Benar saja tidak lama ada dua perwira yang melewati mereka sambil bersiul dan tersenyum melihat Adriano.

"Kapten Adriano bersama seorang gadis."

"Ele é meu amante, (dia kekasihku)"

Mendengar ucapan Adriano kedua perwira itu saling bertatapan lalu tersenyum. "Nikmati malammu, Kapten,"

Mereka terkekeh dan berlalu pergi. Najmi segera melepaskan pelukan Adriano.

"Apa yang kau katakan pada mereka?"

"Kau kekasihku."

Gelapnya malam menutupi wajah Najmi yang merona. Tak dapat dipungkiri Najmi sempat merasa nyaman di pelukan Adriano walau sejenak. Pesona seorang Adriano perlahan memasuki hati Najmi.

Mereka kembali berjalan lalu sampai di depan bangunan yang dijaga seorang prajurit. Adriano memberikan sekantung uang pada prajurit itu dan bicara dalam bahasa Portugis yang tidak dimengerti Najmi.

Prajurit penjaga mempersilakan keduanya untuk masuk. Di dalam ruangan hanya diterangi oleh beberapa obor sehingga Najmi menyipitkan matanya mencari Abah.

"Abah," panggil Najmi pada seorang tawanan yang duduk di pojok ruangan.

Najmi mendekati Abahnya yang tak sanggup berdiri menyambut Najmi.

"Najmi, kamu ... ke sini ..." sahut Abah dengan suara lemah.

"Adriano yang bantu Najmi,"

Melihat Abah dari dekat membuat bulir-bulir air matanya mengalir. Najmi kemudian memeluk Abah. Ia terkejut dengan tubuh Abahnya yang amat lemah dan terluka.

Najmi paham betul Abahnya pasti disiksa hingga kondisinya seperti itu. Ia tak ingin banyak bicara. Ia hanya ingin Abahnya segera bebas.

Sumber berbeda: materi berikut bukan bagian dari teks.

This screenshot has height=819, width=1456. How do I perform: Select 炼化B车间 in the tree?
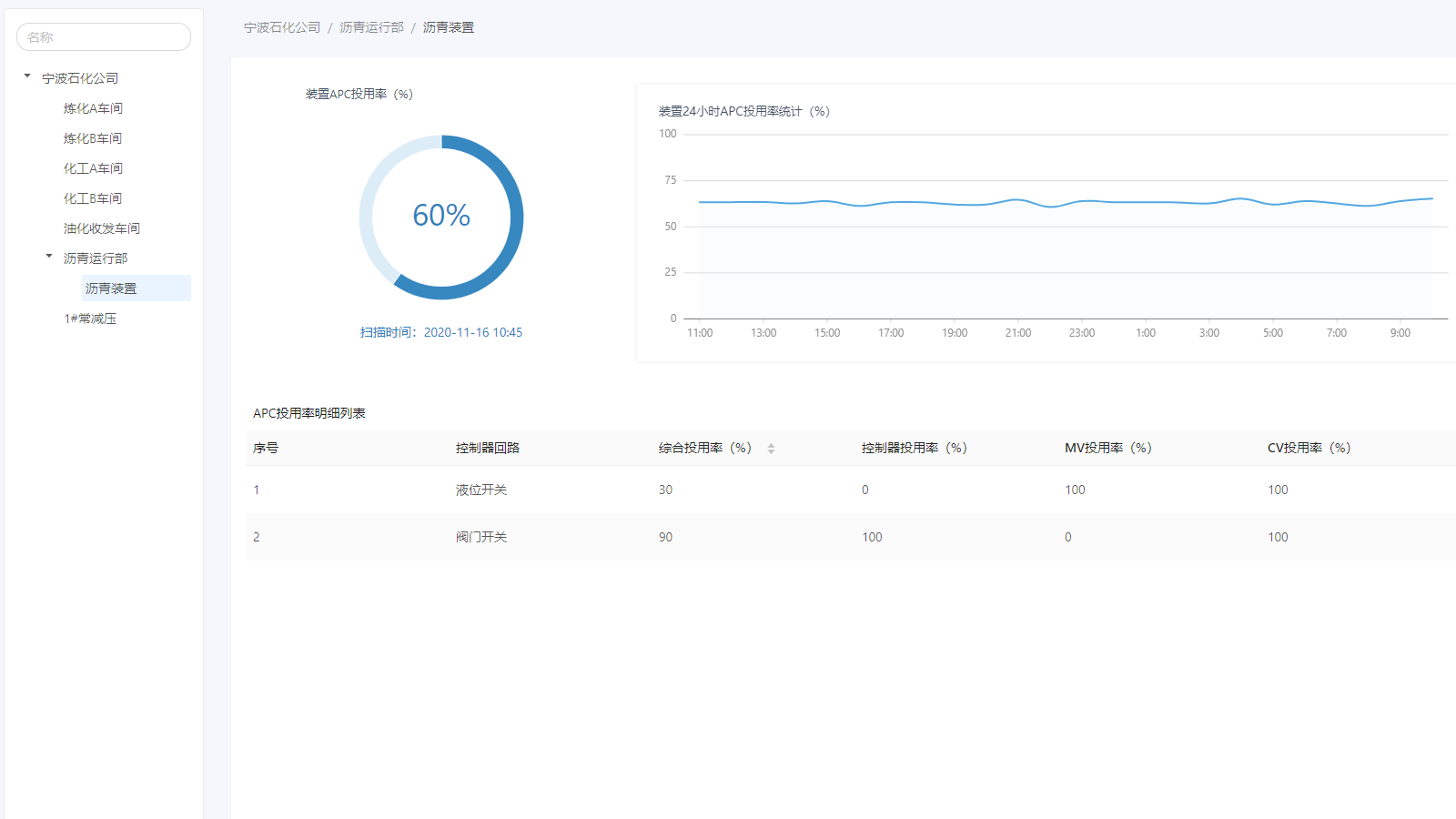pos(93,138)
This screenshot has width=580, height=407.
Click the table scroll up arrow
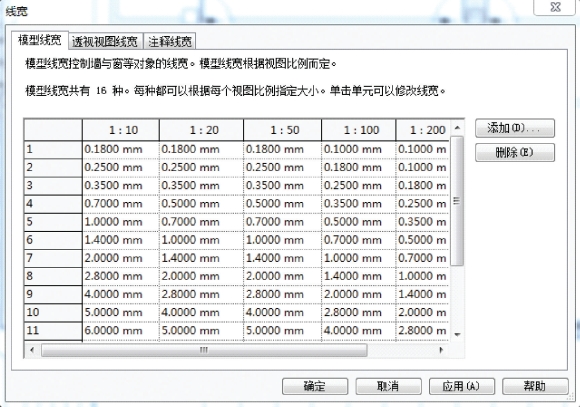click(457, 128)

"Aku ingin membawa Abah sekarang juga," Najmi menatap Adriano.

"Itu tidak mungkin, kita tidak punya persiapan yang cukup."

"Tapi Abah terluka parah."

"Aku tahu, Abah mengalami penyiksaan dan semua tawanan tidak diberi makan."

"Kalian kejam!"

"Aku akan lakukan apa yang aku bisa untuk menjaga Abah. Kalau kau ingin Abah bebas, kita harus menyiapkan rencana yang matang."

Najmi kembali menatap Abahnya. "Abah, Najmi akan bebaskan Abah apa pun caranya."